Design of Electrical Control System for Precision Rice Hill Direct-Seeding Device and Seeding Performance Comparison Test

This study develops a novel electric-driven metering device to address the mismatch between the seeder rotation speed and vehicle speed in traditional mechanical precision hill direct-seeding metering devices for rice, which is caused by wheel slippage. The device integrates a Global Navigation Satellite System (GNSS) speed measurement module and an optimised incremental Proportional-Integral-Derivative (PID) control algorithm, enabling precise seeding through electric drive. A multidisciplinary collaborative design approach is employed, and field experiments are conducted to evaluate the performance of the novel device under conditions of vehicle speeds ranging from 3 to 5 km/h, theoretical hill spacings of 0.15–0.25 m, and seeding rate adjustment positions of 1/3–1. The experiments use two rice varieties, “Longken 2021” from the northern rice growing region and “Jingliangyou Huazhan” from the southern rice growing region. The results demonstrate that the novel electric-driven metering device significantly outperformed the traditional mechanical device in terms of seeding precision, hill formation performance, and seeding rate accuracy. The novel device achieves a qualified rate of seeds per hill of 90.54%, with seedling omission and seed damage rates reduced to 4.98% and 0.69%, respectively.

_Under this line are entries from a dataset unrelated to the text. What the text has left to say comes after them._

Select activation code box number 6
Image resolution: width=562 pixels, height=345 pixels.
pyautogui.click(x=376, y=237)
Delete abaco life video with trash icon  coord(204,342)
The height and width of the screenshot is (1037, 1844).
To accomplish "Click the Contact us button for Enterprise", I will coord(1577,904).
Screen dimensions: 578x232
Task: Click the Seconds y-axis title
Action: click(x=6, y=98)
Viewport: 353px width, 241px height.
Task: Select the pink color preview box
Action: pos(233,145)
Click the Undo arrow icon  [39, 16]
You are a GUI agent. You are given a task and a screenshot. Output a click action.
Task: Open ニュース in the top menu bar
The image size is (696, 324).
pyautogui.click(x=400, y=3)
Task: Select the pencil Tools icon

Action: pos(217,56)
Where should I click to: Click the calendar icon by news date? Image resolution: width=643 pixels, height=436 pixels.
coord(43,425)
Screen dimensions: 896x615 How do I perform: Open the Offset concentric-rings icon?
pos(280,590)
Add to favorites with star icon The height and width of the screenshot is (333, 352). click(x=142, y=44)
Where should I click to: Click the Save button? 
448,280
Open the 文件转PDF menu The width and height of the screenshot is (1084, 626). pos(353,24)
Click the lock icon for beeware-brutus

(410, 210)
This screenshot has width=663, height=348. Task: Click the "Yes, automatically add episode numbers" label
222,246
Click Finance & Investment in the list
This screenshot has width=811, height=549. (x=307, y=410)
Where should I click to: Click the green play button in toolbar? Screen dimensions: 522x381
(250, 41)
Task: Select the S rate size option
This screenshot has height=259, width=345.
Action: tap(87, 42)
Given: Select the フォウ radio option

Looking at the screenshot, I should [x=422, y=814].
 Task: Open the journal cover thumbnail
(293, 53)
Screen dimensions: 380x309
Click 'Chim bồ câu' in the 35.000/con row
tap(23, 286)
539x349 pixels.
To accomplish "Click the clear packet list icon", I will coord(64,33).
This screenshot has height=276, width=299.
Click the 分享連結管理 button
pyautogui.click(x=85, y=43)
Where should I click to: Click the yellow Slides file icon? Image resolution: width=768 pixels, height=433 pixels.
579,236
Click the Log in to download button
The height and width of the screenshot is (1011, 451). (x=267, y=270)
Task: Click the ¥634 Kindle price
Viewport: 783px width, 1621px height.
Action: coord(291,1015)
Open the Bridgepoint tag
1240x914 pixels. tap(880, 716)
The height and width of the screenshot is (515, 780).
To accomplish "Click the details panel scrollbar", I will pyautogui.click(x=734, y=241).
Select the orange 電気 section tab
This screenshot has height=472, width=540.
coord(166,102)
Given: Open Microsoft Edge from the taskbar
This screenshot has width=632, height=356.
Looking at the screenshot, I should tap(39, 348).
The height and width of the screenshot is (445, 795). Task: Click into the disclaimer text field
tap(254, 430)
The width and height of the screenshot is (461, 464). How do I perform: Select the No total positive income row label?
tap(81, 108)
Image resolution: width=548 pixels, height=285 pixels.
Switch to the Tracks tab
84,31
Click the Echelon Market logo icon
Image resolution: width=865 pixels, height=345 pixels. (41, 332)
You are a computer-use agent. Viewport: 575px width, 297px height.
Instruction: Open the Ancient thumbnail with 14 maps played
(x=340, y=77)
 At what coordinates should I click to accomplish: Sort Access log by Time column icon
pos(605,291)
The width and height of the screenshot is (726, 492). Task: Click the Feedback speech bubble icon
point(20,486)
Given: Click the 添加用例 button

The hill diameter qualification rate increases to 95.21%, with no empty hills observed. The coefficient of variation of seeds per hill is maintained at 21.98%, meeting the agronomic requirement of 2–12 seeds per hill for conventional rice. However, for seeds with high moisture content and poor flowability (soaked seeds), the seed damage rate increases slightly by 0.47 percentage points. This study provided an efficient and reliable technical solution for the intelligent upgrading of precision rice direct-seeding equipment.